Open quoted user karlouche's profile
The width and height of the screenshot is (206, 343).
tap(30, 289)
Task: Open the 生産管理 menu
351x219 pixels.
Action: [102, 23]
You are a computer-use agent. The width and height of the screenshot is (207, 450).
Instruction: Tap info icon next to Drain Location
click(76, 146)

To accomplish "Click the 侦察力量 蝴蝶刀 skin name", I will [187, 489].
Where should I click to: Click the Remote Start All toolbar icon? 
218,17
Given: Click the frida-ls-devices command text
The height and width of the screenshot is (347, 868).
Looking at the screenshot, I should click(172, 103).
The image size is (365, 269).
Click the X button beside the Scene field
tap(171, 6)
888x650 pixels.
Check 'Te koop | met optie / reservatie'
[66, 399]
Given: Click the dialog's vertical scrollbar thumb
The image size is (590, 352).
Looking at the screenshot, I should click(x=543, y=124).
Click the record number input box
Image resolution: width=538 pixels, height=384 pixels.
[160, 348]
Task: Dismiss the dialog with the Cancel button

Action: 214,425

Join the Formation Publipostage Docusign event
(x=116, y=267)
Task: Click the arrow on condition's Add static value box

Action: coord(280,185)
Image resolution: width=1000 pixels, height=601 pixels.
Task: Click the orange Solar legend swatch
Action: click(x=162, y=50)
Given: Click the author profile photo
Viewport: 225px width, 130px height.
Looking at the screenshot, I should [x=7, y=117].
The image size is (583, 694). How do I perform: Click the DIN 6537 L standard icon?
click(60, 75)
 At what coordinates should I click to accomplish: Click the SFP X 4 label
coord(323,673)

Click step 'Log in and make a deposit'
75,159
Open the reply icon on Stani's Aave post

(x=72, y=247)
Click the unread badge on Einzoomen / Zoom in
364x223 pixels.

__PROMPT__
The material above is to be transcribed in full, exactly as it appears.

__THE COMPLETED TASK__
Open quoted user karlouche's profile
The width and height of the screenshot is (206, 343).
tap(30, 289)
Task: Open the 生産管理 menu
351x219 pixels.
Action: [102, 23]
You are a computer-use agent. The width and height of the screenshot is (207, 450).
Instruction: Tap info icon next to Drain Location
click(76, 146)

To accomplish "Click the 侦察力量 蝴蝶刀 skin name", I will [187, 489].
Where should I click to: Click the Remote Start All toolbar icon? 
218,17
Given: Click the frida-ls-devices command text
The height and width of the screenshot is (347, 868).
Looking at the screenshot, I should click(172, 103).
The image size is (365, 269).
Click the X button beside the Scene field
tap(171, 6)
888x650 pixels.
Check 'Te koop | met optie / reservatie'
[66, 399]
Given: Click the dialog's vertical scrollbar thumb
The image size is (590, 352).
Looking at the screenshot, I should click(x=543, y=124).
Click the record number input box
Image resolution: width=538 pixels, height=384 pixels.
[160, 348]
Task: Dismiss the dialog with the Cancel button

Action: 214,425

Join the Formation Publipostage Docusign event
(x=116, y=267)
Task: Click the arrow on condition's Add static value box

Action: coord(280,185)
Image resolution: width=1000 pixels, height=601 pixels.
Task: Click the orange Solar legend swatch
Action: click(x=162, y=50)
Given: Click the author profile photo
Viewport: 225px width, 130px height.
Looking at the screenshot, I should [x=7, y=117].
The image size is (583, 694). How do I perform: Click the DIN 6537 L standard icon?
click(60, 75)
 At what coordinates should I click to accomplish: Click the SFP X 4 label
coord(323,673)

Click step 'Log in and make a deposit'
75,159
Open the reply icon on Stani's Aave post

(x=72, y=247)
Click the unread badge on Einzoomen / Zoom in
364x223 pixels.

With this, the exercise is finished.